> [SET EXERCISE 1]: Identify each line in the records below that contains the string "Grey", and copy those lines. Case counts.

Differentiating between æ and œ ligatures

With the clear scans, it was generally easy to distinguish between æ and œ ligatures. But the original printer apparently had some trouble doing so when working from the author’s manuscript. Misreading of the ligatures led to subsequent mistakes that were easily perpetuated in the rest of the work, even by such a scrupulous authority as Wallace.  Of course, in extenuation, the Internet age has made it much easier to check doubtful cases than it was in Wallace’s day.

One volunteer’s research could not determine whether Cænyra was a typo for the more likely Cœnyra. My researches led to the Bulletin of the British Museum (Natural History), Entomology Supplement 9 (1967), where Francis Hemming states that Cænyra is “an incorrect subsequent spelling of Cœnyra.”

Both Turacœna and Turacæna occur twice in Volume I, but Turacœna is not italicised on two pages, which makes it much easier to identify. Turacœna also appears twice, and Turacæna not at all, in Volume II. Volume II includes the index, and Wallace states in the errata for Volume II that misspellings have been corrected in the Index.  These facts make Turacœna the people’s choice.

Typographic or spelling errors

A very rare typographic error in Geographical Distribution is Wallace’s reference to “the living three-handed armadillos” for three-banded armadillos.

There is a reference, with a clear connection to kingfishers, to the genus Halycon. Exhaustive, in-depth research (even using dead-tree books on my shelf) suggested that it is a long-standing error which had been perpetuated. The genus, in my humble informed opinion, should be Halcyon (as Wallace has it in the second volume, as well as several times in the first volume). In other words, a rare typo.

When a typesetter uses the upside-down letter n, it will turn into the confusing letter u, as in Otiorhynchus vs. Otiorhyuchus. Which is correct? I go for the confusing u with n theory, as rhynchus in Greek refers to nose, beak or snout, and rhyuchus is not a sensible construction. This is where familiarity with Latin or Greek roots saves the day.

> [INFORMATION SUPPLIED]:
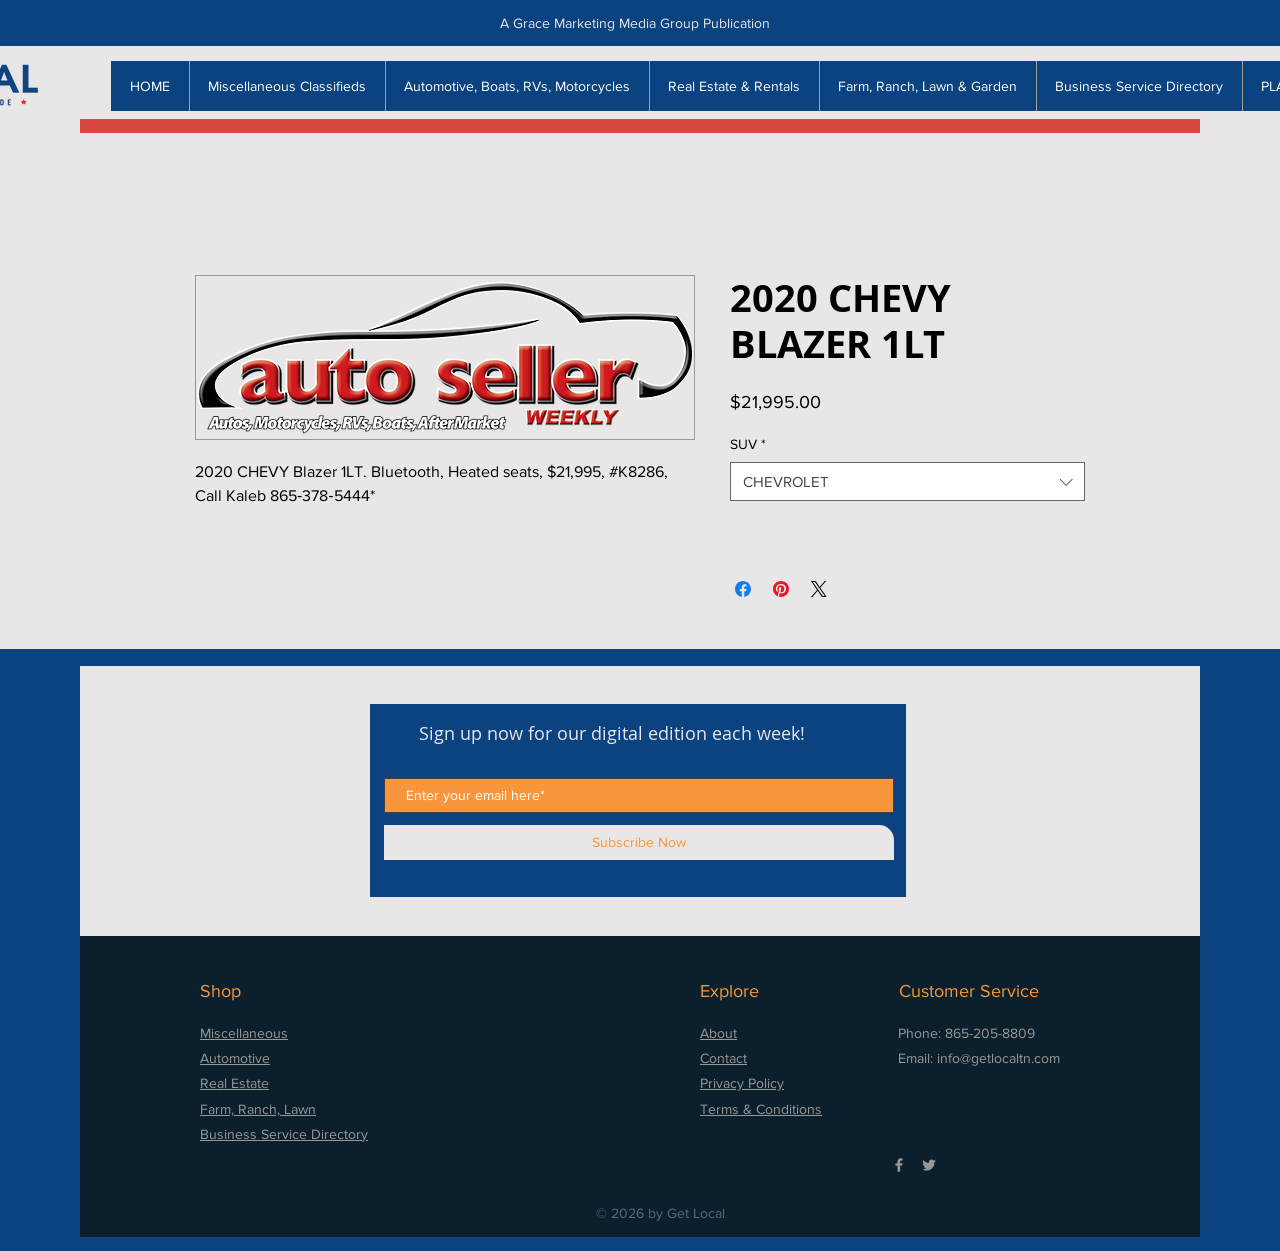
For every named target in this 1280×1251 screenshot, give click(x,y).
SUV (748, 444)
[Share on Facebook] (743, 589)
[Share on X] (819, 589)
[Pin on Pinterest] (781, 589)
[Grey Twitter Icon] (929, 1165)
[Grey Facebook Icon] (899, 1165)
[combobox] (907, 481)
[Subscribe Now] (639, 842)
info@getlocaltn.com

> [SET EXERCISE 2]: Please set down, word for word, the part of the notes on ligatures and typos above that opens with the words containing "Typographic or spelling" and closes with "for three-banded armadillos.".

> [RIGHT ANSWER 1]:
[Grey Twitter Icon] (929, 1165)
[Grey Facebook Icon] (899, 1165)

> [RIGHT ANSWER 2]:
Typographic or spelling errors

A very rare typographic error in Geographical Distribution is Wallace’s reference to “the living three-handed armadillos” for three-banded armadillos.